What is it exactly about being a CNA that you don't like? I have been a CNA for coming up on two years, and while I have had the same feelings you are, I must say that I am relieved that I finally found a place to work that I actually enjoy coming to. I worked in a long term care facility and hated it. The environment was depressing and I couldn't handle it. I worked at an adult day program which was rewarding but exhausting. Now I work where I wanted to work all along, at one of the 50 best hospitals in the country. It has been a ride to get here, but I made it. And I am not going to stop here!!

It did initially! I had a horrendous experience at my first LTC facility; it was the only job I've ever walked out of and I swore up and down and backwards that I no longer wanted to be an RN because of that experience. The second facility I worked at was much better and I warmed up to the idea of being an RN again, but then we had this massive shift in management and all of the aides who had worked there for longer than 6-12 months (including me) ended up quitting within a few months of the change. I was falsely accused of accidentally injuring a 104-year-old resident and not reporting it (a very long, sad story in which I even contemplated suicide because I was so distraught over the accusation) due to the new office politics, and I quit a few weeks later with my mind set on being anything other than a nurse.

■ RECORDED DATA
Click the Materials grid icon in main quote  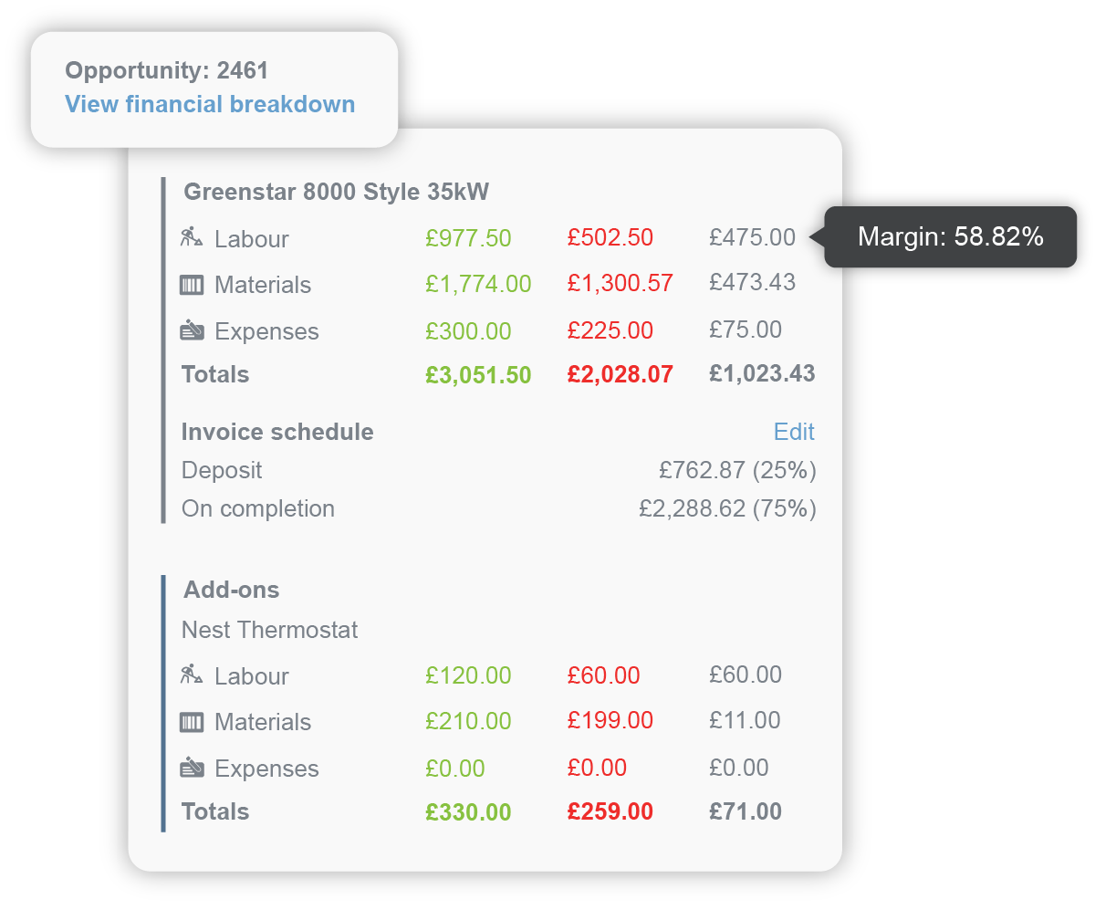click(193, 285)
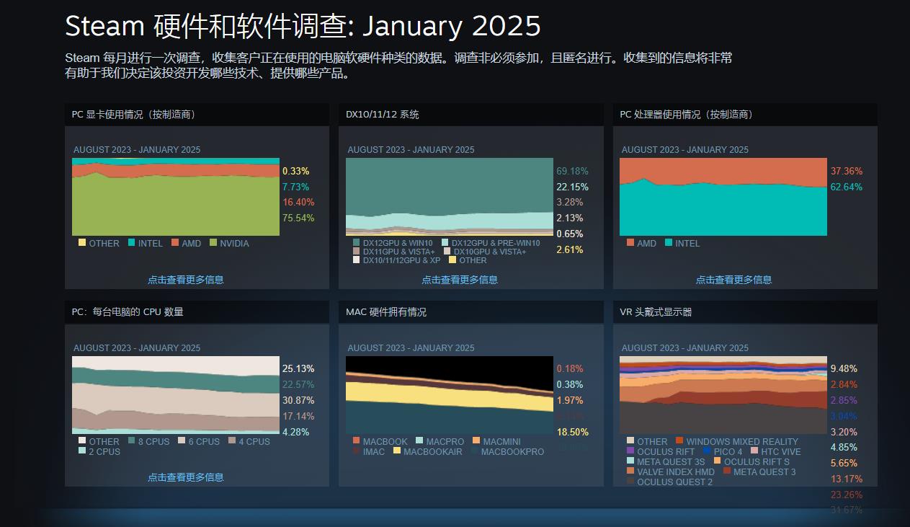Select the PICO 4 legend swatch
Screen dimensions: 910x527
click(x=707, y=451)
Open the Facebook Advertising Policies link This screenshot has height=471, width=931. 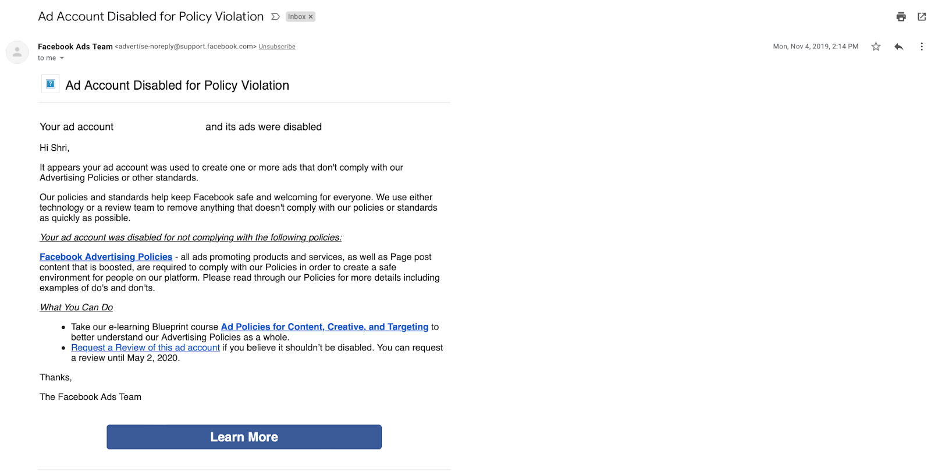pos(106,257)
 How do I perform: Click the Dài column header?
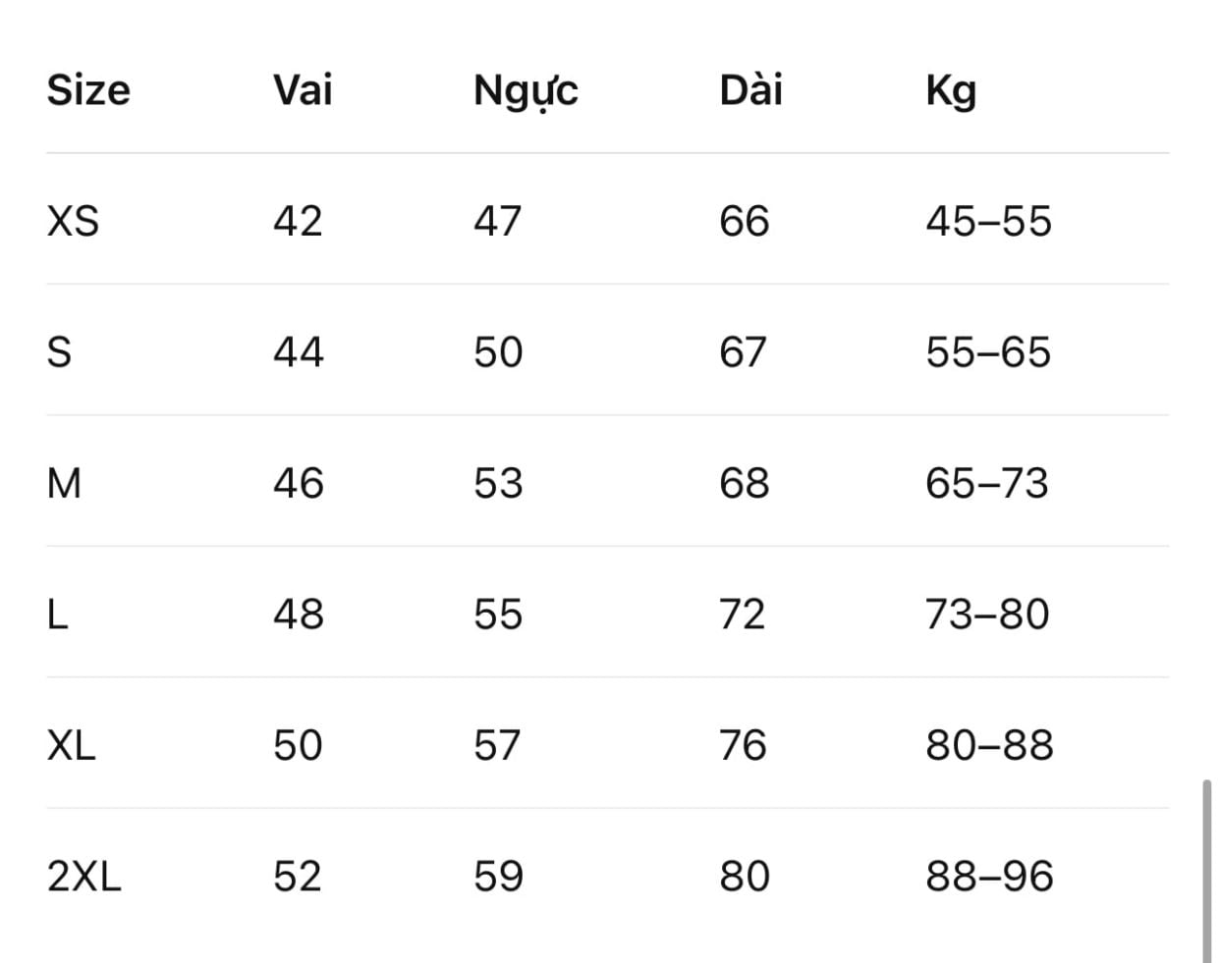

■ WHAT YOU WILL DO
Rewrite the passage of the text about working as a CNA between "It did initially!" and "than a nurse.", inclusive, substituting "leadership" for "management".

■ TASK RESPONSE
It did initially! I had a horrendous experience at my first LTC facility; it was the only job I've ever walked out of and I swore up and down and backwards that I no longer wanted to be an RN because of that experience. The second facility I worked at was much better and I warmed up to the idea of being an RN again, but then we had this massive shift in leadership and all of the aides who had worked there for longer than 6-12 months (including me) ended up quitting within a few months of the change. I was falsely accused of accidentally injuring a 104-year-old resident and not reporting it (a very long, sad story in which I even contemplated suicide because I was so distraught over the accusation) due to the new office politics, and I quit a few weeks later with my mind set on being anything other than a nurse.